Jane Nyambura (1964/1965 – June 29, 2010), better known by her stage name Queen Jane was a Kenyan benga musician performing in Kikuyu language. 

Queen Jane was born in Kangema, Murang'a County. She started her musical career in 1984 as a back up vocalist for Mbiri Young Stars under the band leader Musaimo (Simon Kihara). She formed her own band Queenja Les Les and released her debut album Ndorogonye in 1991, produced by Lemanco Productions 

Her career reached prominence a year later upon the release of her hit song Mwendwa KK. Her other hits include Ndutige Kwiyaba, Muici Wa Itura, Muthuri Teenager and Arume Ni Nyamu. Many of her songs handled social issues. 
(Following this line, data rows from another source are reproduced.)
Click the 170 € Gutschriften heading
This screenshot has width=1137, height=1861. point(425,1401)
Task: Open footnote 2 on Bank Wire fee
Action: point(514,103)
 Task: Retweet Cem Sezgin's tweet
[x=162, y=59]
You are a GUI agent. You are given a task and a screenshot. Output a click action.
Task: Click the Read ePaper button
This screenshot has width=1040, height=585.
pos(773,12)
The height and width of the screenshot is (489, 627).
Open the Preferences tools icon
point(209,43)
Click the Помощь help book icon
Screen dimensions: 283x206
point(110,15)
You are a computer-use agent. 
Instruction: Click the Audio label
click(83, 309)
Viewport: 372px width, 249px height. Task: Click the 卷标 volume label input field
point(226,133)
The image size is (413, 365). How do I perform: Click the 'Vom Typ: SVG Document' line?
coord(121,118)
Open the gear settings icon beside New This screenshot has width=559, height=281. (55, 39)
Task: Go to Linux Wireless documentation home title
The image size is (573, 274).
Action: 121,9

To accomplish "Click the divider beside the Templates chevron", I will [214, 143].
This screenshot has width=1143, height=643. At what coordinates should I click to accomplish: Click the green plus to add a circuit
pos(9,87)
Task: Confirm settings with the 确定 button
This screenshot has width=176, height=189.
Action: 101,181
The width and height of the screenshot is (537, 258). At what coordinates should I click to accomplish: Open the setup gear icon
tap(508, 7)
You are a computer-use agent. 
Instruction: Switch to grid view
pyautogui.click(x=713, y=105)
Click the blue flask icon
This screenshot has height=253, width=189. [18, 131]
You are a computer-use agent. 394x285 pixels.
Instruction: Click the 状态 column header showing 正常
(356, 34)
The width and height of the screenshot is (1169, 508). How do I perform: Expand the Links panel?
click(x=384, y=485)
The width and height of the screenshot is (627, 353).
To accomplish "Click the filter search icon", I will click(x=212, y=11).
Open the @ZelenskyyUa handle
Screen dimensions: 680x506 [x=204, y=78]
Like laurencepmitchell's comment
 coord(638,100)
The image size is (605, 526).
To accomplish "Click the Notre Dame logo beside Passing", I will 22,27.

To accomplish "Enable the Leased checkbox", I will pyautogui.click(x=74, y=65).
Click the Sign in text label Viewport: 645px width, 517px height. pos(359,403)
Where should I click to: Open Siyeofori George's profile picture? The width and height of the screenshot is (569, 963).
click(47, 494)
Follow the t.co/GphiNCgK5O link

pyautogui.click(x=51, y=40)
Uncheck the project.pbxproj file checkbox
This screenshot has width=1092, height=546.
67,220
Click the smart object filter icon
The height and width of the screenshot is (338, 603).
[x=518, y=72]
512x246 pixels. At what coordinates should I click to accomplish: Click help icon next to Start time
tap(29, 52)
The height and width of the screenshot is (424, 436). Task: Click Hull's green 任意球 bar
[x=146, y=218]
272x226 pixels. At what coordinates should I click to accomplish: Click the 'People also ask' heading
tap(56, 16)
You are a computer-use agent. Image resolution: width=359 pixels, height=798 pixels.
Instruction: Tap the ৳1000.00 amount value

Her last album Gikuyu Giitu (Our Gikuyu (Language/tribe)) was released in early 2010. Maina David Mithu of Leemax Studio has been one of her producers.

She won awards from the Music Copyright Society of Kenya (MCSK) and Music Composers Association. Her song Nduraga Ngwetereire (I've been Waiting for You) was released on The Rough Guide to the Music of Kenya compilation CD.

Queen Jane died of meningitis on June 29, 2010, at St Mary's Hospital in Nairobi after a spell of illness. Her funeral was postponed as her relatives disputed over the place of her burial. 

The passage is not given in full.